Regarding vascular health, high-fat diet-fed C57/Bl6 male mice treated with KO showed a specific decrease in the expression of genes involved in the early steps of isoprenoid/cholesterol synthesis (including HMG-CoA reductase) possibly via the α-, γ-, and δ-peroxisome proliferator-activated receptors (PPARs) [170]. Accordingly, concomitant triglyceride- and cholesterol-lowering effects (free, esterified, HDL-, and non-HDL-cholesterol) were observed for KO feeding in an animal model of persistent low-grade exposure to human TNF-α [171]. Regarding anti-/pro-inflammatory activities, the KO diet tended to decrease MCP-1 in mesenteric adipose tissue, whereas the levels of IL-6 and leptin did not differ substantially between the KO diet and FO or control groups.

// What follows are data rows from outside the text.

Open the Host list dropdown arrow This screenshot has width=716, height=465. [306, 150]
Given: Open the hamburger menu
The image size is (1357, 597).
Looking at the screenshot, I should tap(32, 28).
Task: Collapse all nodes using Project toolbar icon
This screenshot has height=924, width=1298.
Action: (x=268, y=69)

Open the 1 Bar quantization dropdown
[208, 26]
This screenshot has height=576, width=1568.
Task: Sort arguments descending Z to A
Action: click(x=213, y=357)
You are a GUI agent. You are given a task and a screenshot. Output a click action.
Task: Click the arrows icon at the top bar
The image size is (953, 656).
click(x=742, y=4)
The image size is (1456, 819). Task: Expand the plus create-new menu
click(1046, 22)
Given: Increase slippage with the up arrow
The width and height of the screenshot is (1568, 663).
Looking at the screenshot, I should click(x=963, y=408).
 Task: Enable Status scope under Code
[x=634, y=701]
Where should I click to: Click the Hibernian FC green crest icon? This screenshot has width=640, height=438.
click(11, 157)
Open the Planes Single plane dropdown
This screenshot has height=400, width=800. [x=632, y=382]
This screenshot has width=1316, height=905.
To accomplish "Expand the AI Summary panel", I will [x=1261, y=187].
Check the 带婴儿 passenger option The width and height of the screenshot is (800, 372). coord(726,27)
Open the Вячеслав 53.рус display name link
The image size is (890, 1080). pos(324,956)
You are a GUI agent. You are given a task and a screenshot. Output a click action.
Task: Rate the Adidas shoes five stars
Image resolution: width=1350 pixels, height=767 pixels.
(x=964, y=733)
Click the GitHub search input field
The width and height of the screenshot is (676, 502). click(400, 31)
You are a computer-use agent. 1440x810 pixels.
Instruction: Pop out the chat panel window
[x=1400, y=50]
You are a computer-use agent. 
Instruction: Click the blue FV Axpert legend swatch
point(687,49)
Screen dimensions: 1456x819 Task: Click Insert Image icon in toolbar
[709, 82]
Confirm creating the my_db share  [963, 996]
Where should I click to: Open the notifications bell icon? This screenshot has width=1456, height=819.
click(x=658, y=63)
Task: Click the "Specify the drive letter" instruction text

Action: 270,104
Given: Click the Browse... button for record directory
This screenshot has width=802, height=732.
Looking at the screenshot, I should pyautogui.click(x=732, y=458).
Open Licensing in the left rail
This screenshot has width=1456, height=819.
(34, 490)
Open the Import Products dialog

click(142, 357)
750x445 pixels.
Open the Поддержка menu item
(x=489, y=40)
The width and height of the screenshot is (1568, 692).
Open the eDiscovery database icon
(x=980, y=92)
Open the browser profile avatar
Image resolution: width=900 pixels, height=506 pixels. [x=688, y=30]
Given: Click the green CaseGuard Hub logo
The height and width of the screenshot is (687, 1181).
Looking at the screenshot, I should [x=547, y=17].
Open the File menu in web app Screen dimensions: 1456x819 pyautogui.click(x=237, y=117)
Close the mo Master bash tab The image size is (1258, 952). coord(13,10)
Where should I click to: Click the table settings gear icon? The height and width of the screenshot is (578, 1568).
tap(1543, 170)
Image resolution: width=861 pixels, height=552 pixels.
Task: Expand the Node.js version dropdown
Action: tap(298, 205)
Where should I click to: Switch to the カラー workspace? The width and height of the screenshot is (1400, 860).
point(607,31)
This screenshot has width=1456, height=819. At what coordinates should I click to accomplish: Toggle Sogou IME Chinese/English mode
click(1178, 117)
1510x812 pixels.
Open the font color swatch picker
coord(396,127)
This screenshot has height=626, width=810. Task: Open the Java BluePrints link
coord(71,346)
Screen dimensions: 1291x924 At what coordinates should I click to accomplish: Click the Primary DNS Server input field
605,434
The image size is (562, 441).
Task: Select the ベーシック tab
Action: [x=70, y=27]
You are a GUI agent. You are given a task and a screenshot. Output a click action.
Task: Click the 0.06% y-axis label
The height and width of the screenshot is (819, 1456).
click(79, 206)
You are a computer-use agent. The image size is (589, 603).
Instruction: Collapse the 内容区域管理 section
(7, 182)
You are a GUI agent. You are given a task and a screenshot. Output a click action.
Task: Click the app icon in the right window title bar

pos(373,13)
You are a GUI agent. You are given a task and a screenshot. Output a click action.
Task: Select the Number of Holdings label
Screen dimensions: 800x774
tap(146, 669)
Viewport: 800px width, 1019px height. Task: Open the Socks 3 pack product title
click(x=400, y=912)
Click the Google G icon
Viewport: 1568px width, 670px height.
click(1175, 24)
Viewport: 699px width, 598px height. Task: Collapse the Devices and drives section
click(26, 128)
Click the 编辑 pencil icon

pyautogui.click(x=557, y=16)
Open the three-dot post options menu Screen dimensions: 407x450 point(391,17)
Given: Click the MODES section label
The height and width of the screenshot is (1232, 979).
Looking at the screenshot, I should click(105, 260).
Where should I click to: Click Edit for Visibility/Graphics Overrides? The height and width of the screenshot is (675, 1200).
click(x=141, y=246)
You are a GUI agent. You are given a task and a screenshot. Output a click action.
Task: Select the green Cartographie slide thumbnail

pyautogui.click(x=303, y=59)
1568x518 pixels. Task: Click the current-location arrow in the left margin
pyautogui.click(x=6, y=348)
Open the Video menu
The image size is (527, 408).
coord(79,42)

Deutsch (2007) [172] reported that most of the important anti-inflammatory effects obtained from relatively short-term KO supplementation (300 mg/day for 7–14 days) in osteoarthritis patients were linked to inhibition of leukotriene formation, deactivation of the lipooxygenase pathway, and possibly to ASTA-mediated inhibition of iNOS activity and IsoP and TNF-α production. Functional impairment scores (WOMAC osteoarthritis scores) confirmed pain relief and lower scales of discomfort following KO treatment. Moreover, cognition (Aversive Light Stimulus Avoidance Test; ALSAT) and depressive-scoring tests (Aversive Light Stimulus and the Forced Swimming Test, UALST and FST, respectively) were assessed in KO-fed rats for 7 weeks (average dose was 0.2 g KO/rat/day). The results showed that KO supplementation significantly improved learning and working memory, displayed significant antidepressant-like effects, and, at the biochemical level, enhanced the mRNA expression of Bdnf, a gene implicated in neuronal growth and differentiation [173]. These positive cognition results were further confirmed by Lee and colleagues (2010) [174] who demonstrated that oral administration of 20–50 mg/kg KO to aged rats (with critical deficits in cognitive function, taken as signs of brain neurodegeneration) significantly improved learning and memory retention in the Morris-water maze. Moreover, KO supplementation attenuated the decrease in acetylcholinesterase- and choline acetyltransferase-immunoreactive neurons in the hippocampus, a particularly vulnerable region of the aging brain. Interestingly, lower doses of KO supplementation (20 mg/kg, compared to a 2.5-fold higher dose) resulted in the best-balanced cognition-biochemical benefit in rats, corroborating the “neurohormesis” principle. Most published studies involving KO supplementation focused on the n-3 PUFA content (mostly EPA + DHA), with less attention to its relevant ASTA content. Undoubtedly, further studies are necessary to better understand the contribution of this natural combination of an adequate mixture of anti-inflammatory PUFAs and a powerful antioxidant carotenoid.

5. Conclusions

Based on oxidative stress and neuroinflammatory concepts, a critical key to successfully intervene via nutrition against the initiation/progression of neurodegenerative diseases and cognitive impairment is getting the right dose that will afford an adequate redox balance in the highly oxidation-sensitive regions of the human brain. On the other hand, genetic profile, age, gender, diet, sedentary habits, lack of exercise, tabagism, and health status could apparently provide varied redox statuses in plasma, brain tissues and other biological matrices. The “neurohormesis” principle, supported by accurate physiological information from (preferably non-invasive) redox biomarkers may thus dictate pharmacological strategies to create specific formulations that could group all these relevant factors for the efficient treatment of neuronal or CNS-related diseases. Further studies are necessary to better identify the hallmarks of brain redox impairment at different stages of progressive neurodegenerative disease.